#### Try it
Return the full listing, keeping every line exactly as it is.

#### Provided records
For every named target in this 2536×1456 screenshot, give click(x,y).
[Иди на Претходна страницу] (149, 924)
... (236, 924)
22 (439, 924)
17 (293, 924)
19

#### Exercise solution
For every named target in this 2536×1456 screenshot, give click(x,y).
[Иди на Претходна страницу] (149, 924)
... (236, 924)
22 (439, 924)
17 (293, 924)
19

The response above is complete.